By Ty H. Phillips
I hear her cackle first thing in the morning.
I come in at 6:30 am and she has been up for three hours already, two of which are spent praying in the chapel downstairs. I sit down at my desk and hear her laughing—cackling if you will—with the nurses. She is almost 80 and yet, when she laughs you can hear that tinge of mischief in her voice.
I can hear her shuffle as she makes her way down the hall. When she is about 20 feet away and knows she is near, she calls out, “Ty, are you up there today?” “No,” I reply. She laughs and I laugh. She reaches my desk and tells me she has a treat for me. Digging around in her bag, seeing nothing but feeling everything, she pulls out an oatmeal raison cookie that I greedily devour with my morning coffee.
She turns her walker around and sits down on its built-in seat. We begin to chat, our weekend ritual, and she tells me almost immediately how lonely she is. “I always ask people to come visit. They say they will, and yet, they never show up.” Her eyes, sightless, remain unaffected, yet I see the sadness in her face. ‘Well,” I interject, “I love our conversations and you can come and chat with me anytime you want to!”
I see her soft and wrinkled face light up with a smile.
As we continue to talk, we touch upon how lonely and quiet much of the contemplative life and tradition is. While we accept this loneliness (and Trungpa also noted the need for loneliness) we also touch on the need for fellowship and being around people who understand that not every silence needs to be filled with meaningless words. It is often just being around someone—comfortable in the silence, sharing only words of depth and compassion—which have the largest impact on us emotionally.
I tell her how loud and crazy it gets here, in my position. The constant tug at my attention, the need for help, the ringing phones, the directing of staff and nurses to needed areas and the 13 hour shift with little and sometimes no break.
“I walk down to the first floor hallway and pace in the darkness,” I tell her. “It is so quiet and I am able to do my walking meditation—just my steps, my breath and my mala.” I see the question on her face before she even asks, so I explain, “A mala is like a rosary for Buddhists.” She nods.

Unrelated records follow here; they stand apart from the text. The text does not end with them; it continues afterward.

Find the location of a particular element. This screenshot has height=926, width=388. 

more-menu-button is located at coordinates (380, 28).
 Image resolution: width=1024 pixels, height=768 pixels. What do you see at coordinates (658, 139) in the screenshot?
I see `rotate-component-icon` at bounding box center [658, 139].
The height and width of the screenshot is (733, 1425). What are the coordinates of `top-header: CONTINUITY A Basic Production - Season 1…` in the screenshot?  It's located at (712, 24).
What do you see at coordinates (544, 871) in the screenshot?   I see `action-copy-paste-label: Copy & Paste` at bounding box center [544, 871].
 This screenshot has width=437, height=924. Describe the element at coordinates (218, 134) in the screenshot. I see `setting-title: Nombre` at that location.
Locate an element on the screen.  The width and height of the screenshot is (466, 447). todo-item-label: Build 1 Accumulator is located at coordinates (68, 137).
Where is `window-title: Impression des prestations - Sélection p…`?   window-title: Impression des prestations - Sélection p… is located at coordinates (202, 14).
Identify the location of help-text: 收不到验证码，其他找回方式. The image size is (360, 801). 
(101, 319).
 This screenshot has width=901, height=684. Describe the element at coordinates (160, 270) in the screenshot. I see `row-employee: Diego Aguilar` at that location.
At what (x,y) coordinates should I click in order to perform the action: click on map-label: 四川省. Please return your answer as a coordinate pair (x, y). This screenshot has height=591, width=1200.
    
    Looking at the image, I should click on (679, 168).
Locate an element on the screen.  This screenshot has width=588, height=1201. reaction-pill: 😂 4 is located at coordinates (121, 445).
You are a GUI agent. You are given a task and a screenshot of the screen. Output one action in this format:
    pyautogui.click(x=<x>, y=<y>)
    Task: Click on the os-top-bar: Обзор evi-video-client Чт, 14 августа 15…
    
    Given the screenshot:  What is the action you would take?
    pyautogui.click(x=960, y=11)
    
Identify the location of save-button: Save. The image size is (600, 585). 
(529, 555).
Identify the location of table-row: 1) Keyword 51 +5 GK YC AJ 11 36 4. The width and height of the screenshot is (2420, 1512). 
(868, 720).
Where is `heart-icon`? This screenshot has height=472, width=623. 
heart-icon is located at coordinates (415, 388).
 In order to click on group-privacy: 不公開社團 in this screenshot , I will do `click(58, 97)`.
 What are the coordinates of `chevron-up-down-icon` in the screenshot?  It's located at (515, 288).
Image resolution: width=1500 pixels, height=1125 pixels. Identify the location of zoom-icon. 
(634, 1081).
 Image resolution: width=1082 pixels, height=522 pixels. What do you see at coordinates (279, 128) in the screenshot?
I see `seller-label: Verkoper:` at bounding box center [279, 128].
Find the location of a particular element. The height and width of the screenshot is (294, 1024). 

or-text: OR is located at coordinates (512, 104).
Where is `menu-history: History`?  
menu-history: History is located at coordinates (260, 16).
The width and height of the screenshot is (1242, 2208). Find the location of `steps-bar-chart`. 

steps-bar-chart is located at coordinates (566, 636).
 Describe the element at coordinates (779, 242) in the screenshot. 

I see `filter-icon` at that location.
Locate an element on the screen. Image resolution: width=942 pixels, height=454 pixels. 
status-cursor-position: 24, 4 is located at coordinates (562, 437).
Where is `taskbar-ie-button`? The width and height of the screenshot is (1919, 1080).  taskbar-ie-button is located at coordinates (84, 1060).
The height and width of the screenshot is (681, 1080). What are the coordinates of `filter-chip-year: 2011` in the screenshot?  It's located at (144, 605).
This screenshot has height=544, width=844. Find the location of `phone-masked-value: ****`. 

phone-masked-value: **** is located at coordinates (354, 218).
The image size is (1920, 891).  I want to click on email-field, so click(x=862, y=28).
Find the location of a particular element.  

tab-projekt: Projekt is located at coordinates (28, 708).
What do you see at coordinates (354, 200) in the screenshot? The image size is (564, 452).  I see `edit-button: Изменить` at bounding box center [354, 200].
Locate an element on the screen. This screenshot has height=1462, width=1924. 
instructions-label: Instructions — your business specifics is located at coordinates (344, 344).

She comments on how she rarely gets that type of silent fellowship here. The noise and hustle and bustle are constant. I suggest, “Would you like to join me, sister? I know you can’t follow me around but we can sit in a pew together in the chapel while it is empty, you can pray and I can chant.” I find myself uttering words that seem so foreign and at the same time, so healing.
Her face breaks into a smile that cannot be fully explained in words. It is bright, warm and childlike in its happiness. “I would love that,” she answers. “Oh, that would be so wonderful!” I can see the delight and the rest that touches her face as the connection between aspirants is made. The loneliness is lightened. I feel my heart lift and feel my cheeks aching from smiling so hard.
We must be an odd pair, the blind nun and the tattooed Buddhist.
We walk down the hall, side by side—she stooped, frail, slow, and me tall, heavily muscled and covered in tattoos from a life past. We walk silently and enter the chapel. The regal ceilings and stained glass are cause for pause. I direct her to a pew, she slides in and kneels down, her rosary wrapped around her tiny hands. I remove my shoes and find a comfortable cross legged position near her, my mala wrapped around mine.
I see her lips moving in silent prayer as I close my eyes and settle into my breath. The Catholic nun and the tattooed Buddhist—we sit, we fellowship, we breathe together. That is all that matters in these moments. Nothing more.
As we finish, I direct her out and she holds my hand for the briefest moment. She squeezes my hand and says, “Thank you.” I look and see a tear on her cheek but a smile on her face. “I haven’t felt closer to my faith in a long time, and it’s a feeling of hope that you have given me.” I don’t know how to respond. Oddly, I know exactly how she feels.
I feel closer to my own tradition, to her, to everyone around me and all for those 30 silent minutes with an old, blind nun.